Took a novice out for a day of adventure and the master didn't disappoint this time out. The day before I scouted the same river looking for players and I found some, but they were spread out. This would be the first time this person would be fishing for steelhead. I told him to be ready early like 5:30A.M and I didn't care if he wanted to sleep some more on the way to the river. No wanting to spend a ton of money on gear he bought the cheapest pair of wader on the market - Flo-lites from Dick's at a bargain basement price of $14.99. Rubber hippers are basically useless because of the shale rocks. One wrong step and it was a cold early morning dunk. That would fishing tough, even when the water is low. So I settled on one spot where one could fish off the bank without plunging into some dark hole.

The weather during the weekend was calling for sunny skies and temps in the upper 60s, perfect weather for newbies and fairweather steelheaders. I made the right call by fishing upstream, as most people were still under the impression that all of the fish were still low. We arrived at first light and pretty well had the section to ourselves. With a jar full of juicy uncured King eggs, I felt confident that we would spank some fish pretty good. I instructed my student on how to float fish, mend the line and set the hook. Past fishing experience was using those Zebco closed faced reels that today belong in a museum.
I hooked into several fish earlier in the morning and I decided to move from the "kiddie pool" down into bigger darker water. Fishing at first wasn't that eventful, as I continued to be the chub master hooking into several trophy sized ones. I felt the temptation to see how far I could punt them across the river into the cliff, but the novice scolded me. I scoffed that chubs rank somewhere between hemorrhoids and the Cleveland Browns.

Once I rid the pool of chubs, I was showing of how to read water and where to cast. I watched he cast out right along the seam. At first I thought he cast too far out, but I didn't say anything. I was instructing him on how to mend the line, when the float shot under. He set the hook and the rod throbbed hard, a sign of a big fish. I had the drag set pretty loose and told him to keep the fish in the current high so to wear him out. He kept cranking away, being mindful to keep the rod high and tight. I gradually tighten the drag and got a glimpse of the fish - a large beefy male.
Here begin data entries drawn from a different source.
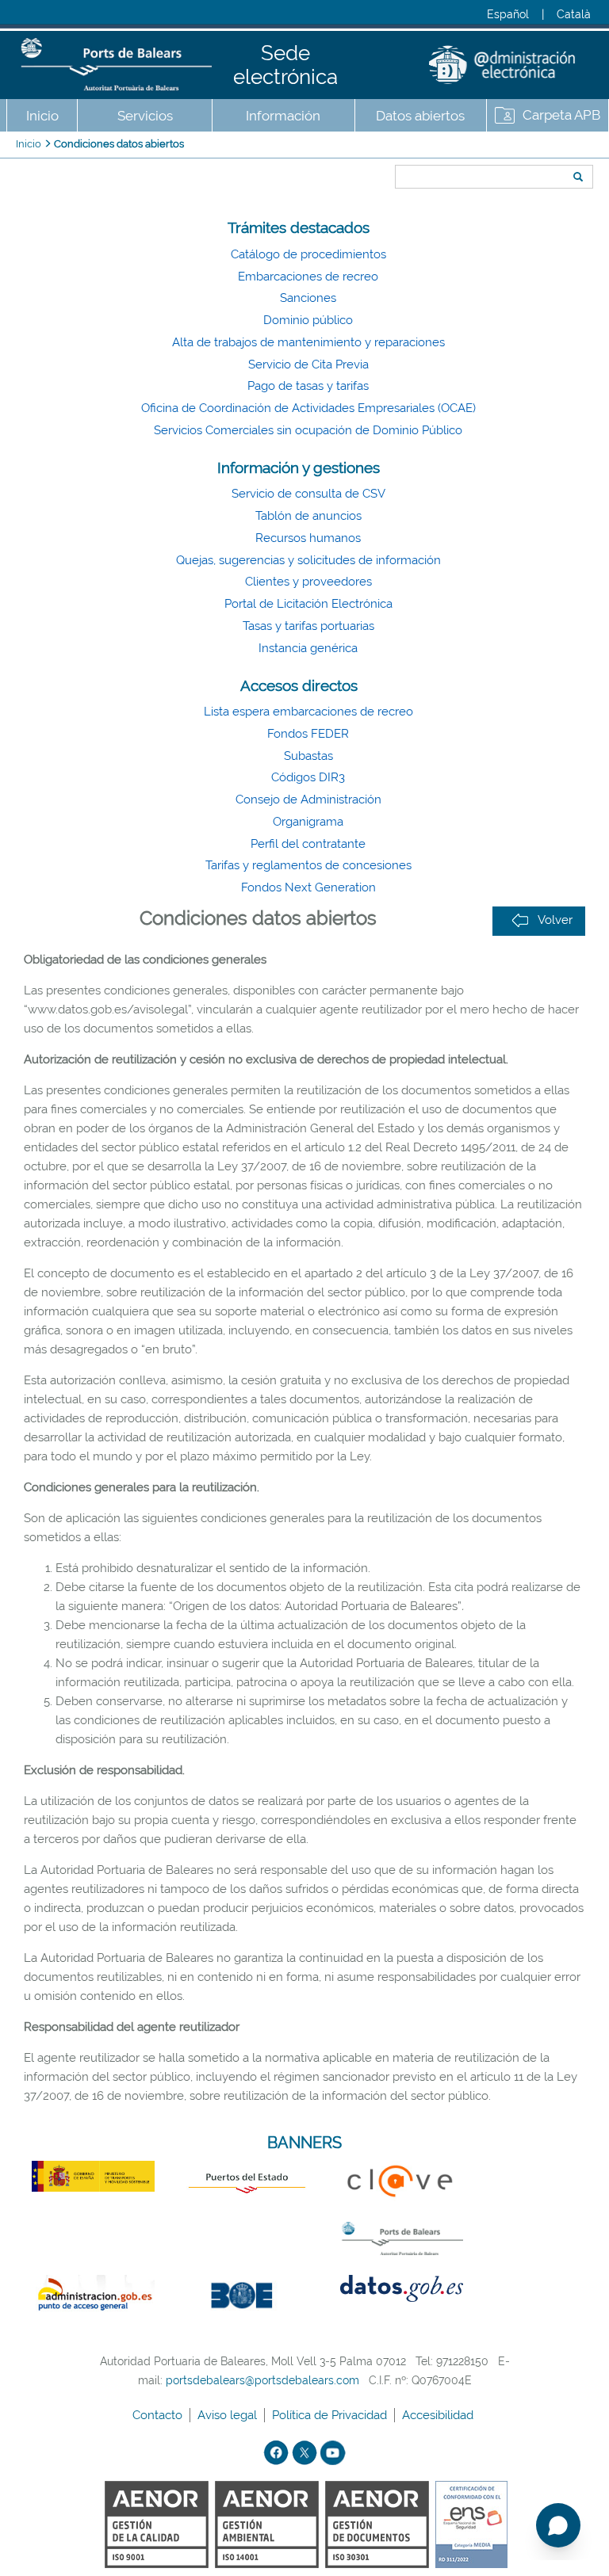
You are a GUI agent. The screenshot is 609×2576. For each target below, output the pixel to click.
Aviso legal (228, 2415)
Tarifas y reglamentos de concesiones (308, 865)
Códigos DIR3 (308, 777)
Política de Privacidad (331, 2415)
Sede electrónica (285, 65)
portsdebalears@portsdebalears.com (262, 2380)
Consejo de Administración (308, 799)
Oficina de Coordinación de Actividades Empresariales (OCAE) (308, 408)
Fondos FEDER (308, 734)
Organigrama (308, 822)
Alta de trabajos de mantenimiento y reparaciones (308, 342)
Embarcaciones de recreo (308, 276)
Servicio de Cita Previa (308, 364)
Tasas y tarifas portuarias (308, 626)
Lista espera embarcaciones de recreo (308, 711)
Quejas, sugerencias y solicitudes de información (308, 560)
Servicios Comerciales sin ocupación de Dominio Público (308, 430)
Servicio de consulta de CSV (308, 494)
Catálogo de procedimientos (308, 254)
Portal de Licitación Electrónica (308, 604)
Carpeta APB (561, 115)
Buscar (389, 148)
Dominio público (308, 320)
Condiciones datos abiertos (119, 144)
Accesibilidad (439, 2415)
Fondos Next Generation (308, 887)
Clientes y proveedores (308, 581)
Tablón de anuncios (308, 516)
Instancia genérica (308, 648)
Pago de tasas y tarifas (308, 386)
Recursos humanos (308, 538)
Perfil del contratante (308, 844)
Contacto (159, 2415)
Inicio (42, 116)
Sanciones (308, 298)
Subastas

Even though it was very large fish, it didn't really fight all that hard. I had him guide the fish into slack water and I muttered "hoooooly fuck, that's a tank" As I guided the fish towards the shore the line snapped and I quickly grabbed the fish. I struggled to control it and basically trapped it in my legs and sticking my finger in the gills. My legs were shaking and he was stunned at the size of it. I hauled it out of the water and this fish was over 30" and probably weighted more than 12lbs - an impressive specimen by Steelhead Alley standards. I took some money shots and I was truly impressed as she handled it like a pro. Not once did he panic, screamed for help or tried to hand me the rod.

The novice pretty well had the hang of it as I didn't even need to watch him anymore. Then all of the sudden I hear him yell out that he hooked into a fish. I watched to see a huge fish leap out of the water and this time it tested him. By now we had worn the path along the bank into a trough of mud. He guided it into the slack water it was a fat hen. The master himself was not to be out done, as I hooked into several fat pigs.

In all of my years fishing Steelhead Alley, I've never had a day where I hooked into so many large fish. Most of the time, it's those "cookie cutter" steelhead - 25" and 4lbs and sometimes a 10 pounder gets thrown in. I thanked the fishing gods for taking care of her and giving the both us great day.